▸ TEXT SECTION:
The restaurant features the Austrian staples found at his other restaurants: schnitzel, spätzle and the popular Freud burger. The menu is focused on Southern Austria and weaves in a Mediterranean angle, with a few lighter fish dishes. They are catering to the neighborhood with a direct play toward the lunchtime crowd and after work business. Their cocktail program was crafted by his team at The Third Man, and will offer a new take on classics, as well as German beers and a wine list of mostly Austrian wines.

Layout-wise, the restaurant mirrors Edi & The Wolf in the East Village, his first restaurant, but is better proportioned and a lot brighter. The front of the restaurant features a glass-paneled garage door that opens onto the sidewalk, and a garden in the back is still in the works. “We did not want something too cavey, too, on the dark side,” he noted. “We wanted to make it a really happy space.”

The restaurant is located a few blocks from the World Trade Center towers, and Frauneder is hoping Schilling becomes a go-to for the creative industries that have been filling up the area, as well as the financial institutions nearby. “Do I want this to be a cafeteria for Goldman Sachs? Absolutely,” he remarked, while also calling out the big publishing houses that have moved downtown. The Schilling name is a direct nod to its neighborhood: not only the original Austrian currency, shillings have also been ubiquitous monies worldwide.

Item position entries
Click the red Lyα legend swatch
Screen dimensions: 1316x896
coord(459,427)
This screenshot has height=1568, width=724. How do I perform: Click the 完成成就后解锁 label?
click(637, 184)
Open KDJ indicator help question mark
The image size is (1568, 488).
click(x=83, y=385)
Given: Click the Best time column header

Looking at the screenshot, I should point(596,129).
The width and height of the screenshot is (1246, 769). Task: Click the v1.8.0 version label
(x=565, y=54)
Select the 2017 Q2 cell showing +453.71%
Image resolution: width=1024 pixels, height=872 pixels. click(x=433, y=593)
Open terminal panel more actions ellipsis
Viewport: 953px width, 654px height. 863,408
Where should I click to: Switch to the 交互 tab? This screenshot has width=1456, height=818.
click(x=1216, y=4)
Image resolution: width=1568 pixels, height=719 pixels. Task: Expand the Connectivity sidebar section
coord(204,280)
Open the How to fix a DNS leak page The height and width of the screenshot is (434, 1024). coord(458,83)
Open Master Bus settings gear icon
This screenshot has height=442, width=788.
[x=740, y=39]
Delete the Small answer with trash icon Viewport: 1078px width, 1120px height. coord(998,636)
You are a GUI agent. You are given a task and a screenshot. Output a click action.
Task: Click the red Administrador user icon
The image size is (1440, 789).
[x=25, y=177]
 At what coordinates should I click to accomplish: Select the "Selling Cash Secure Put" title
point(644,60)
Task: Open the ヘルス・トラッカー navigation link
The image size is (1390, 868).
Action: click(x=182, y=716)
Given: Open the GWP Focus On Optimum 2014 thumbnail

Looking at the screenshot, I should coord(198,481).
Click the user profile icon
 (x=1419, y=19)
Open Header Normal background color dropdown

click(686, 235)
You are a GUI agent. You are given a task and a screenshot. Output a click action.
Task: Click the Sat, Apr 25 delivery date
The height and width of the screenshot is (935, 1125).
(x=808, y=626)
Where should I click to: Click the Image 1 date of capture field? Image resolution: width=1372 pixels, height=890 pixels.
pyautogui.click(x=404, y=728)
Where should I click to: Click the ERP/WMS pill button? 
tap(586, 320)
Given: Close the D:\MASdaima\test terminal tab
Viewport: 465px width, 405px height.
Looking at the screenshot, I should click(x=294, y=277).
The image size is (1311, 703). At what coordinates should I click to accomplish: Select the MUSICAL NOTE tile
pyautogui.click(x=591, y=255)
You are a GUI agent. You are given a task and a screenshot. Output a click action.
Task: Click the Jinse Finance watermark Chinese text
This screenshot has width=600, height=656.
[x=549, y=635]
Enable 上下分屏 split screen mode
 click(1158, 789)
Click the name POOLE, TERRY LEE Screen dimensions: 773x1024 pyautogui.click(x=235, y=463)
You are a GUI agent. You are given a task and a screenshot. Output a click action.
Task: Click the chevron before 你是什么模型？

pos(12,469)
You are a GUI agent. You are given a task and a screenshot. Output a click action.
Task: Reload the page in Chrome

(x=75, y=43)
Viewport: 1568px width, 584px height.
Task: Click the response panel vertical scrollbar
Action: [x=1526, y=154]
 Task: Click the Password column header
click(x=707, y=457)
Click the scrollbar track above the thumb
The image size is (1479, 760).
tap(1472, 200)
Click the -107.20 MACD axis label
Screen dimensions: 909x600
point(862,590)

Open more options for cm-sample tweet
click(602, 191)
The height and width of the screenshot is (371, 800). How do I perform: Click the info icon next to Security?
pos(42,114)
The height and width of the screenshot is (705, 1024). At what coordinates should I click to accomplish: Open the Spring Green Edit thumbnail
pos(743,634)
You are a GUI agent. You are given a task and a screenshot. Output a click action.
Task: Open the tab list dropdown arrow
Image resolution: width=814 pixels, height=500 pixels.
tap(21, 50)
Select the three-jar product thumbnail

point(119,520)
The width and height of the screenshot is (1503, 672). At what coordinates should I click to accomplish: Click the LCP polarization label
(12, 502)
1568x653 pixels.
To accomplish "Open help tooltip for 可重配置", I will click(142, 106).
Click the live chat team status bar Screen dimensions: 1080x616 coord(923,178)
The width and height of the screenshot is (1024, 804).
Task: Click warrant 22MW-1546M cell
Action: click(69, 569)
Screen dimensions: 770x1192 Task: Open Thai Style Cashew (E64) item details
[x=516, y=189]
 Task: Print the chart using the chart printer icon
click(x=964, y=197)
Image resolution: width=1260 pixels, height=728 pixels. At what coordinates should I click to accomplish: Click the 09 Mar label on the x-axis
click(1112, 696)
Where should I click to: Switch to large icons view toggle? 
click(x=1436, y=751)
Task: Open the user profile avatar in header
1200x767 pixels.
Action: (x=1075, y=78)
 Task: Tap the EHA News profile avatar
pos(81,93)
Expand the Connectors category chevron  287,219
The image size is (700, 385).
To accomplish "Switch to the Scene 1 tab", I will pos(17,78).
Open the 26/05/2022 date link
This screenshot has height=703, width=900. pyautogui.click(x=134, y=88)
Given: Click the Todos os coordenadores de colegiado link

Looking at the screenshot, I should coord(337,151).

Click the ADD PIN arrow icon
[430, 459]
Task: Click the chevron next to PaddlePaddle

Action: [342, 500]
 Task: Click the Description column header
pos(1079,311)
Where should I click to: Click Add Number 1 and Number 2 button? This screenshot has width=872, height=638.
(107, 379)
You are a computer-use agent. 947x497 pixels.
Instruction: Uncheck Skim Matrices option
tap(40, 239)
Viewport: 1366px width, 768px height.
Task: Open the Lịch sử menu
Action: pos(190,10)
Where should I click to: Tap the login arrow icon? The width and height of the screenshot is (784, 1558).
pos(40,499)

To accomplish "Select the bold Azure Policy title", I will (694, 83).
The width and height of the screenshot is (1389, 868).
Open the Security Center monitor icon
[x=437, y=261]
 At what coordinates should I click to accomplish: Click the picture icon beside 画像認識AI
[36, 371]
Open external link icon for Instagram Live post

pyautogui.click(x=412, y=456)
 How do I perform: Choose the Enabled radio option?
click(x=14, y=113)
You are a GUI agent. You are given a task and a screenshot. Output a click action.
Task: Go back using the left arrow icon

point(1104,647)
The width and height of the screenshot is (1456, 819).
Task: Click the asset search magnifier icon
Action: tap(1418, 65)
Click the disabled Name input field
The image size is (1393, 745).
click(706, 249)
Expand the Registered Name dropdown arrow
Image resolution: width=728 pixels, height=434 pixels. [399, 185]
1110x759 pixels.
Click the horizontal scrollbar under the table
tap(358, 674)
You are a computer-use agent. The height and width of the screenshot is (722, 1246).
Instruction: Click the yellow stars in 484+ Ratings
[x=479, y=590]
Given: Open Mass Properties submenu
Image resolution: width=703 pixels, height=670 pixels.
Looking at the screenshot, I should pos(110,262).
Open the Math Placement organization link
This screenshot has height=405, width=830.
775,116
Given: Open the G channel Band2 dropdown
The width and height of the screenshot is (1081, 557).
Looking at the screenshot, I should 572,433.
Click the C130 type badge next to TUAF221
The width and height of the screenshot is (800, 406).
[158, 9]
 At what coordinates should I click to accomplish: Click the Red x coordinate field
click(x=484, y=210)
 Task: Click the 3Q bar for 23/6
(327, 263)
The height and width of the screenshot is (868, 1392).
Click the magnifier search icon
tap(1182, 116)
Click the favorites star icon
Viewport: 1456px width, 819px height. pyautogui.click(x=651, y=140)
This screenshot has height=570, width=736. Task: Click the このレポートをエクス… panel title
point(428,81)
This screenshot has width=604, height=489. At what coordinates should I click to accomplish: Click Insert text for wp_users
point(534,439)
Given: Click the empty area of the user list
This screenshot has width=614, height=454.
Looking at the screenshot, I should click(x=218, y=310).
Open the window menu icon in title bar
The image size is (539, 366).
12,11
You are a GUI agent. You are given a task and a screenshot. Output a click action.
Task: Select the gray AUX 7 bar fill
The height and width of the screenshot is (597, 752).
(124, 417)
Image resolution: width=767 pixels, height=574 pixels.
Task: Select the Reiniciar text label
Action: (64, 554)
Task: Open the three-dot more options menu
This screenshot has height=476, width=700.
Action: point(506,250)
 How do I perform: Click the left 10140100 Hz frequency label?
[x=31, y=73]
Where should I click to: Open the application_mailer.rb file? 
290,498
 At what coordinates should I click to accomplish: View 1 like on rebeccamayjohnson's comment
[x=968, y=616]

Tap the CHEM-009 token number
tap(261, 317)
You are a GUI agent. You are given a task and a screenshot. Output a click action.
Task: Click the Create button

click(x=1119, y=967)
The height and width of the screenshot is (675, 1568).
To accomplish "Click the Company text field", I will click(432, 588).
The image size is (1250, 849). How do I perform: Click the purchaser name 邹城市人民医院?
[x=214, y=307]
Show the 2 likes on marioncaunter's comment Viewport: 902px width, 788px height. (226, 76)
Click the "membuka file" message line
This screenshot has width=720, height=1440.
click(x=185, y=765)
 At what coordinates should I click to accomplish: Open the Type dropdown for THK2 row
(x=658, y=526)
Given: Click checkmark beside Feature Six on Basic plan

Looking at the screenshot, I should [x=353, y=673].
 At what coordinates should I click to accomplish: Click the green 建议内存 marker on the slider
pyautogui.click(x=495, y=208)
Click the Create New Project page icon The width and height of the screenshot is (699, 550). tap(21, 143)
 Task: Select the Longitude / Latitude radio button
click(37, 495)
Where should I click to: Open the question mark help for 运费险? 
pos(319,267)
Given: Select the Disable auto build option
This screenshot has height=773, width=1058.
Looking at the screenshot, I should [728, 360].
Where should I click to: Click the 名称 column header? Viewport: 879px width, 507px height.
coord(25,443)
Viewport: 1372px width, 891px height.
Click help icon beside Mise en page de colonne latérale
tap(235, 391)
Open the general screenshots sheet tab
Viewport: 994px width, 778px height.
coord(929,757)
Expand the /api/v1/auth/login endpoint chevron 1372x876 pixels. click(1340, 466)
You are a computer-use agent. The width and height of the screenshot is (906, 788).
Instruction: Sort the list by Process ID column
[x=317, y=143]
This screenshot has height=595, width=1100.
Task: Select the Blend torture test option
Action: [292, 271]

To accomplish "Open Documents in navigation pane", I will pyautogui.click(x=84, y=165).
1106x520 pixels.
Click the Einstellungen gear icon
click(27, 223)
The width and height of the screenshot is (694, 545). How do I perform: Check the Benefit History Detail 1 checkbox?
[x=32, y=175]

▸ TASK OBJECTIVE: Rewrite everything from "The restaurant features the" down to "mostly Austrian wines." in the restaurant text, swapping "schnitzel" for "goulash".

▸ THE OUTPUT:
The restaurant features the Austrian staples found at his other restaurants: goulash, spätzle and the popular Freud burger. The menu is focused on Southern Austria and weaves in a Mediterranean angle, with a few lighter fish dishes. They are catering to the neighborhood with a direct play toward the lunchtime crowd and after work business. Their cocktail program was crafted by his team at The Third Man, and will offer a new take on classics, as well as German beers and a wine list of mostly Austrian wines.